**Task requirements:** In the entries below, find the lines with the word "accomplish" and copy them.

[Supplied records — start]

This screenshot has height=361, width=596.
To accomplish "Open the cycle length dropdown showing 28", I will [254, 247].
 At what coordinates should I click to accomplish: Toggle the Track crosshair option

[Supplied records — finish]
[Supplied records — start]

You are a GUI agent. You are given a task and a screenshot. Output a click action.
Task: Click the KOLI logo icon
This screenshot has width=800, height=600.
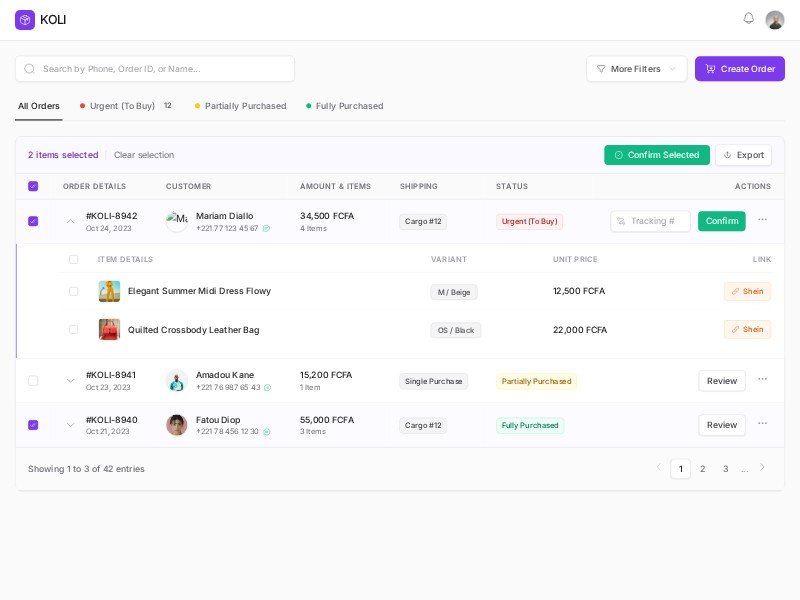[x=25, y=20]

[Supplied records — finish]

**Task answer:**
To accomplish "Open the cycle length dropdown showing 28", I will [254, 247].
 At what coordinates should I click to accomplish: Toggle the Track crosshair option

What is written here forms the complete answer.